“His argument was that just because someone is an enemy and very different from us, that doesn’t mean they are clinically insane or a madman,” said Bruce Riedel, a senior fellow at the Brookings Institution who worked with Dr. Post at the C.I.A.
Dr. Post left the agency in 1986 to establish a program in political psychology at the George Washington University, where he taught until 2015. He maintained a private psychiatric practice out of his home in Bethesda, Md., and continued to do work for the government.
Largely unknown outside intelligence circles until the early 1990s, he saw his profile grow after his assessment of Hussein, the Iraqi leader, commissioned after he invaded Kuwait in 1990, was reported in the news media. Over the next decade he appeared on television hundreds of times, discussing confounding characters foreign and domestic, including President Slobodan Milosevic of Serbia and the Unabomber.

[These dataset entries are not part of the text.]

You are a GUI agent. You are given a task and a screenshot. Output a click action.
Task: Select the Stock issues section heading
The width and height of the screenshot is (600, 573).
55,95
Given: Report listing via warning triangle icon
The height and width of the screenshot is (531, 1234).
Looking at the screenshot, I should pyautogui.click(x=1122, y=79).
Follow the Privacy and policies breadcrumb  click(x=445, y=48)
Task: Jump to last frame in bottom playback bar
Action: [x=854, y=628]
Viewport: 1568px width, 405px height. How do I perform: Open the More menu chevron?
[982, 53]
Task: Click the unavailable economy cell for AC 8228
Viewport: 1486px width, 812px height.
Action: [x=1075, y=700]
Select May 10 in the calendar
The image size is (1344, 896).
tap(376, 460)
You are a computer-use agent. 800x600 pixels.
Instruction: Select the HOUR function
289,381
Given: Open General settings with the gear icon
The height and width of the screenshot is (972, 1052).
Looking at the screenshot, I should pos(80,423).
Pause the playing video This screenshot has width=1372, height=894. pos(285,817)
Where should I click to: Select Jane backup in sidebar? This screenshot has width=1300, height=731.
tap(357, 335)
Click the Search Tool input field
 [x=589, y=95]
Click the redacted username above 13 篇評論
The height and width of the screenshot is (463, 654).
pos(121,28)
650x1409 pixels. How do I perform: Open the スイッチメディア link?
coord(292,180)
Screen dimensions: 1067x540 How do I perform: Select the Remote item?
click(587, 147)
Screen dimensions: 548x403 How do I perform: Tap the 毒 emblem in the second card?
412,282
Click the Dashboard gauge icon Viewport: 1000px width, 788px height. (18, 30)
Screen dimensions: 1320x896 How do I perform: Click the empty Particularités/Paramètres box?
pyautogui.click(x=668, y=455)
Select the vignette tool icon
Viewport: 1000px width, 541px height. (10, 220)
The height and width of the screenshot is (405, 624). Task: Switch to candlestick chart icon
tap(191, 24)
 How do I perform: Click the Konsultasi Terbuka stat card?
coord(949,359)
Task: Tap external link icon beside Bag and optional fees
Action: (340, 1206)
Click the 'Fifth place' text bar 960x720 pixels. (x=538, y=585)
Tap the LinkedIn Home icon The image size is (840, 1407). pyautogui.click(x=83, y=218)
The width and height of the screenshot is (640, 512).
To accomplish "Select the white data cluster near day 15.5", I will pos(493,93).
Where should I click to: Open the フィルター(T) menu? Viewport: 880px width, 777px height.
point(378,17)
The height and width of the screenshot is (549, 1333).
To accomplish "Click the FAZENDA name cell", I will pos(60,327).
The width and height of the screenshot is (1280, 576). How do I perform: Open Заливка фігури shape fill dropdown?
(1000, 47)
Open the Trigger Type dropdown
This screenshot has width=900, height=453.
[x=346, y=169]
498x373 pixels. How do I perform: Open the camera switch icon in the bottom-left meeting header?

It was an experience Dr. Post seemed to relish, seeing a bit of himself in his subjects, said Eric Shaw, a clinical psychologist who was a friend of his. “He said, ‘It’s no coincidence that I study narcissistic leaders, because it takes one to know one,’” Dr. Shaw said.
Jerrold Morton Post was born on Feb. 8, 1934, in New Haven, Conn. His father, Jacob, sold movie reels to local theaters; his mother, Lillian (Chaikind) Post, kept the books for a shoe store.
Dr. Post put himself through Yale, graduating in 1956, and the Yale School of Medicine, graduating four years later. He completed his residency at Harvard Medical School and a two-year fellowship at St. Elizabeth’s, a psychiatric hospital in Washington.